In other situations, hospitals may undercut leaders by not giving them enough time to do the job “or by off-loading responsibility for every new project onto the hospitalist director. “Leaders may be given the same amount of time to run a 25-person group that they had running a five-person one, without a budget to expand their administrative hours or hire assistants,” says Mr. Buser.

And there are hospitals that don’t really want leaders, Mr. Buser explains, but messengers. “The CEO tells the director, ‘Tomorrow, your group is going to take over neurology admissions, then nephrology on Friday and oncology on Monday,’ ” Mr. Buser says. “If the director isn’t at liberty to come back and say, ‘No, this is the way it’s going to work so we don’t burn my people out,’ the group is in trouble.”

Changing the guard
As if all of these challenges aren’t enough, hospitalist leaders also need to keep an eye on developing leadership in the rank and file. Without that, consultants say, succession becomes a problem. In Illinois, for example, Dr. Rahn says that she will be delegating responsibilities for scheduling and hospital-committee participation among the physicians in her group. She is also involved in creating a succession plan by encouraging group physicians who are interested to take on leadership roles.

For groups experiencing problems with their director, Mr. Buser says that there is such a lack of well-trained leaders that his company tries to salvage the current person. When he is called into these situations, he says, he encourages leaders in trouble to get outside leadership or management training.

Sometimes, however, the best remedy is to replace the director. In some instances, Mr. Buser explains, program directors are acutely aware that they’re not able to fill the bill and “are relieved” to step aside.

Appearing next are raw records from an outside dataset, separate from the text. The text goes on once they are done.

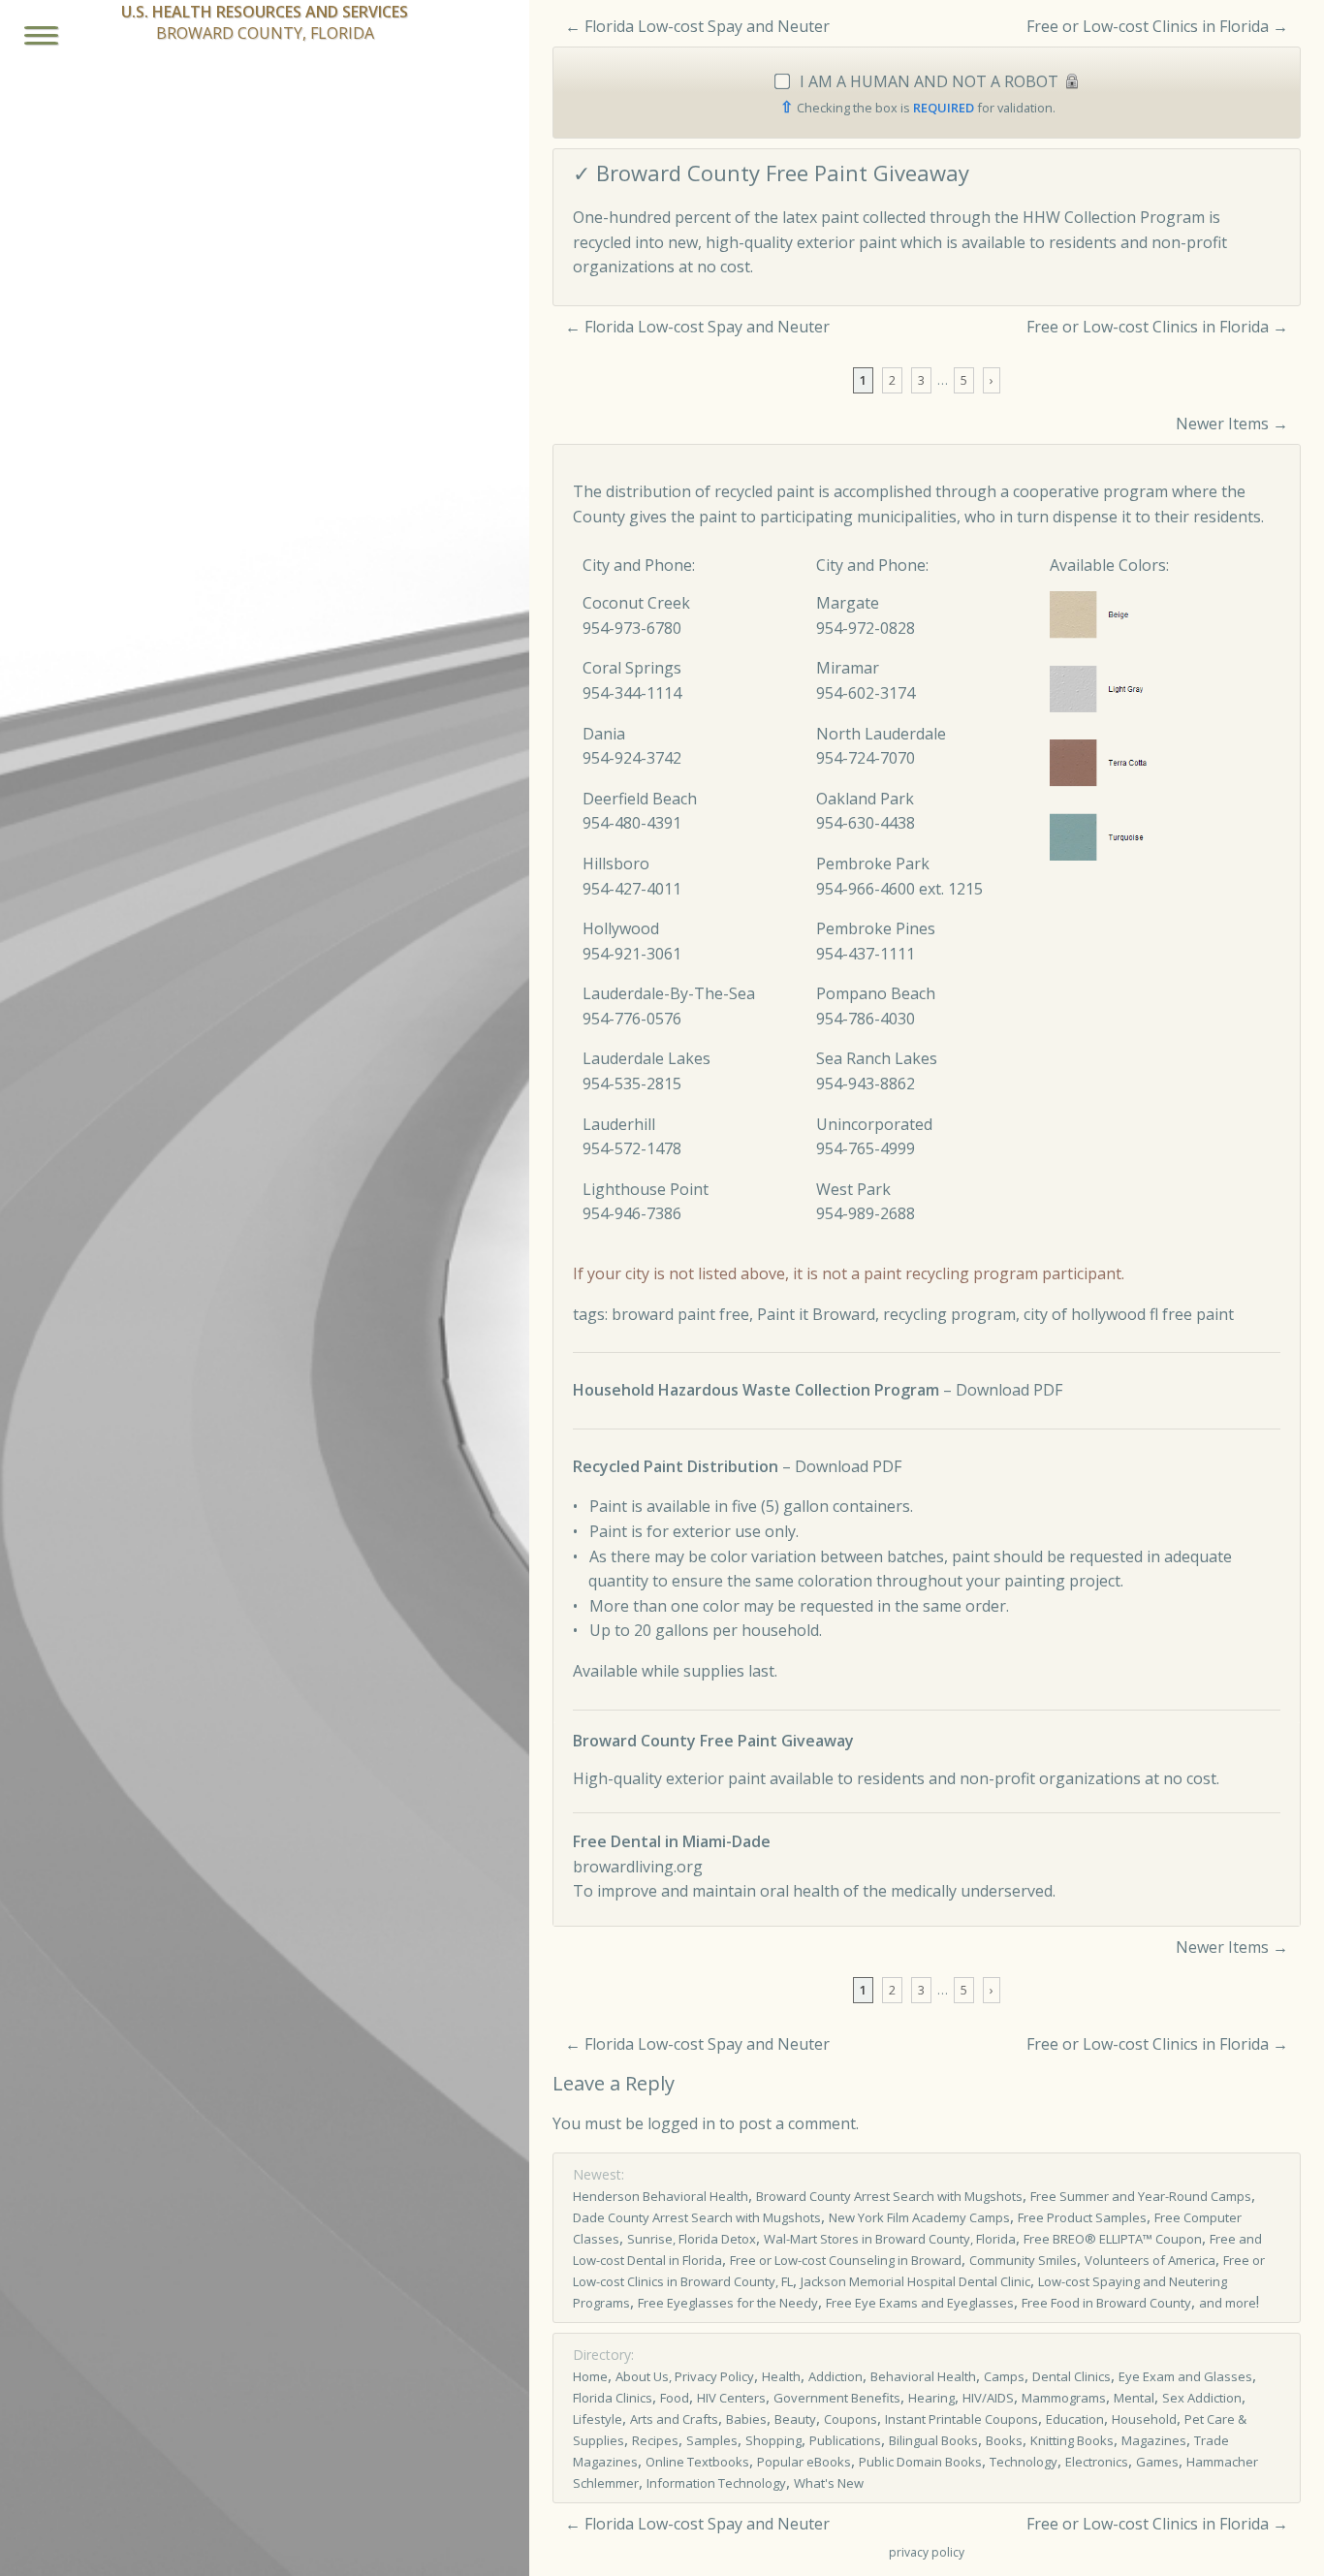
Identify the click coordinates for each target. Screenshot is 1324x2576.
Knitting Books (1072, 2440)
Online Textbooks (697, 2461)
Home (590, 2376)
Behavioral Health (923, 2376)
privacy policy (926, 2552)
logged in (681, 2123)
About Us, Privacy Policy (684, 2376)
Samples (712, 2440)
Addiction (835, 2376)
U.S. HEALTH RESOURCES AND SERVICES (264, 11)
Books (1004, 2440)
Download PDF (1009, 1389)
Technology (1023, 2461)
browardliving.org (638, 1866)
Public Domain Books (920, 2461)
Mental (1134, 2397)
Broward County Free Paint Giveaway (713, 1740)
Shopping (773, 2440)
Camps (1004, 2376)
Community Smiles (1023, 2260)
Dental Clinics (1071, 2376)
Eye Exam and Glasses (1185, 2376)
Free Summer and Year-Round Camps (1140, 2196)
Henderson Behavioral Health (660, 2196)
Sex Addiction (1202, 2397)
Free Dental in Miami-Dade (672, 1841)
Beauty (795, 2419)
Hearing (931, 2397)
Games (1157, 2461)
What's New (829, 2483)
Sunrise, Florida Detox (691, 2238)
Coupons (850, 2419)
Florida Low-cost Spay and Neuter (707, 26)
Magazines (1153, 2440)
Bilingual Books (933, 2440)
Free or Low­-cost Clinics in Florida (1147, 26)
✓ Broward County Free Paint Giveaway (771, 172)
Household (1144, 2419)
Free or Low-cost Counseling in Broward (845, 2260)
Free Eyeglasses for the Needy (728, 2302)
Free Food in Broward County (1106, 2302)
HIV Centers (731, 2397)
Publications (845, 2440)
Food (674, 2397)
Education (1075, 2419)
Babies (746, 2419)
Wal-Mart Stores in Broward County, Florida (890, 2238)
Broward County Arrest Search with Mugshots (889, 2196)
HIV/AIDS (988, 2397)
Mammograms (1064, 2397)
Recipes (655, 2440)
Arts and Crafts (674, 2419)
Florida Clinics (612, 2397)
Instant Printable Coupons (961, 2419)
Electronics (1096, 2461)
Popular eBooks (804, 2461)
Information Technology (716, 2483)
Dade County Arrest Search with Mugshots (697, 2217)
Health (781, 2376)
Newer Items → (1232, 423)
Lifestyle (597, 2419)
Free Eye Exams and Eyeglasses (920, 2302)
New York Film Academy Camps (919, 2217)
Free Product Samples (1082, 2217)
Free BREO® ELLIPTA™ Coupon (1113, 2238)
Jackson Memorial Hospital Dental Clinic (915, 2281)
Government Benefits (836, 2397)
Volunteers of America (1150, 2260)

In other cases, rank and file hospitalists may have to exercise leadership of their own and move to replace the director. “There’s a right way and a wrong way” to go about that, Mr. Buser explains. The wrong way is to loudly air the group’s complaints among the medical staff “and incite a riot, get the mob mentality of the medical staff going.”

The right way entails having an intervention with the group leader and talking frankly about the problems the group is facing. Or, if the leader is not approachable and other remedies have been exhausted, group members may need to go over the director’s head and explain their frustration to someone higher up, typically the chief medical officer.

“That is very sensitive because you have only one shot,” Mr. Buser says. “If the CMO says, ‘Forget it, we like the way things are, so get back there and row,’ you may just have to start looking for another job.” Sometimes, Mr. Buser adds, it’s “the fact that many are leaving that gets the attention of hospital leadership and results in some change.”

Phyllis Maguire is Executive Editor of Today’s Hospitalist.